* Goal of the exercise: The entries that follow should be reproduced exactly, with no images carried over.
----------------------------------------
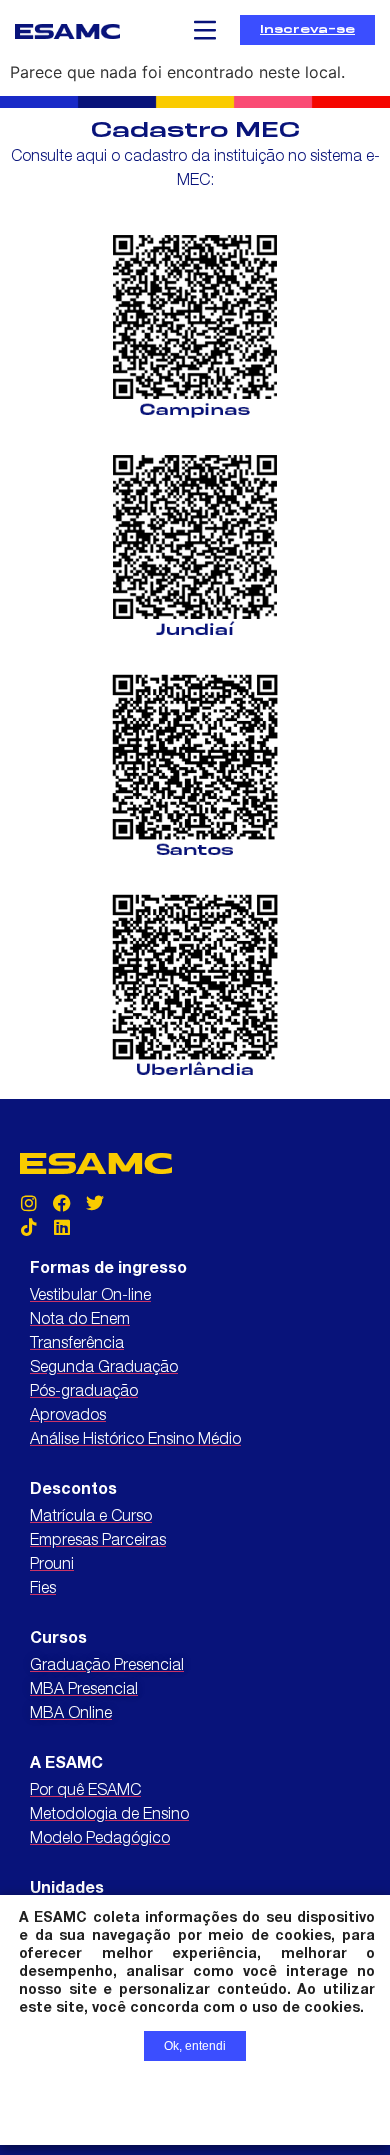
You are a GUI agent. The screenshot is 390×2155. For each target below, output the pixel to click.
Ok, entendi (195, 2046)
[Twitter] (95, 1203)
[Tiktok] (29, 1227)
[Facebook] (62, 1203)
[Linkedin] (62, 1227)
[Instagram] (29, 1203)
----------------------------------------
* Answer section:
You are a GUI agent. The screenshot is 390×2155. For each target below, output the pixel to click.
Ok, entendi (195, 2046)
[Twitter] (95, 1203)
[Tiktok] (29, 1227)
[Facebook] (62, 1203)
[Linkedin] (62, 1227)
[Instagram] (29, 1203)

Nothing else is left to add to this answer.